===== Data listing

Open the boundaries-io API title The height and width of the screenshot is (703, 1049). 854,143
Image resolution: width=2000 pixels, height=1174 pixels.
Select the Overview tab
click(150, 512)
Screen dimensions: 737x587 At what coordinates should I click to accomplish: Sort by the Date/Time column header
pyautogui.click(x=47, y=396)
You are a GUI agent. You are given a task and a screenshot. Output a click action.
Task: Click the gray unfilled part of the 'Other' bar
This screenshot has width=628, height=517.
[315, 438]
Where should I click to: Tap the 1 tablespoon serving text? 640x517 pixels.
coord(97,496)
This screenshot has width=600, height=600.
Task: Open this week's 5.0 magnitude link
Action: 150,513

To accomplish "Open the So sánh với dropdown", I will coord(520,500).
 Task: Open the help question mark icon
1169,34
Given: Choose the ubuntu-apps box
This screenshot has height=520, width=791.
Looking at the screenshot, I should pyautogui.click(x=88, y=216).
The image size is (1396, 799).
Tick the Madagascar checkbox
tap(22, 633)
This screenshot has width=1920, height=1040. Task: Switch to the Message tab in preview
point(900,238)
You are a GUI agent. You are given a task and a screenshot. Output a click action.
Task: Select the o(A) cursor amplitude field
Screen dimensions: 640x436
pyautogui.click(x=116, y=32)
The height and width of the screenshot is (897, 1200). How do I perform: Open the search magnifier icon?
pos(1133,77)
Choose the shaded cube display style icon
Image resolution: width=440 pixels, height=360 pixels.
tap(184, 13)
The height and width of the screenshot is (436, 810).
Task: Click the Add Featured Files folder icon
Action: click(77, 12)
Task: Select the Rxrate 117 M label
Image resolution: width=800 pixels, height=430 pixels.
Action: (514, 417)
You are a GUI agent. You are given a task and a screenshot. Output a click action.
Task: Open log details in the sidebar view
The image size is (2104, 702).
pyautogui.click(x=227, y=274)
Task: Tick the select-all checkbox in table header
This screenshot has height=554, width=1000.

==========

▸ Required action: Type the data again exactly. Leave nothing out.

▸ Solution below:
Open the boundaries-io API title The height and width of the screenshot is (703, 1049). 854,143
Image resolution: width=2000 pixels, height=1174 pixels.
Select the Overview tab
click(150, 512)
Screen dimensions: 737x587 At what coordinates should I click to accomplish: Sort by the Date/Time column header
pyautogui.click(x=47, y=396)
You are a GUI agent. You are given a task and a screenshot. Output a click action.
Task: Click the gray unfilled part of the 'Other' bar
This screenshot has width=628, height=517.
[315, 438]
Where should I click to: Tap the 1 tablespoon serving text? 640x517 pixels.
coord(97,496)
This screenshot has width=600, height=600.
Task: Open this week's 5.0 magnitude link
Action: 150,513

To accomplish "Open the So sánh với dropdown", I will coord(520,500).
 Task: Open the help question mark icon
1169,34
Given: Choose the ubuntu-apps box
This screenshot has height=520, width=791.
Looking at the screenshot, I should pyautogui.click(x=88, y=216).
The image size is (1396, 799).
Tick the Madagascar checkbox
tap(22, 633)
This screenshot has width=1920, height=1040. Task: Switch to the Message tab in preview
point(900,238)
You are a GUI agent. You are given a task and a screenshot. Output a click action.
Task: Select the o(A) cursor amplitude field
Screen dimensions: 640x436
pyautogui.click(x=116, y=32)
The height and width of the screenshot is (897, 1200). How do I perform: Open the search magnifier icon?
pos(1133,77)
Choose the shaded cube display style icon
Image resolution: width=440 pixels, height=360 pixels.
tap(184, 13)
The height and width of the screenshot is (436, 810).
Task: Click the Add Featured Files folder icon
Action: click(77, 12)
Task: Select the Rxrate 117 M label
Image resolution: width=800 pixels, height=430 pixels.
Action: (514, 417)
You are a GUI agent. You are given a task and a screenshot. Output a click action.
Task: Open log details in the sidebar view
The image size is (2104, 702).
pyautogui.click(x=227, y=274)
Task: Tick the select-all checkbox in table header
This screenshot has height=554, width=1000.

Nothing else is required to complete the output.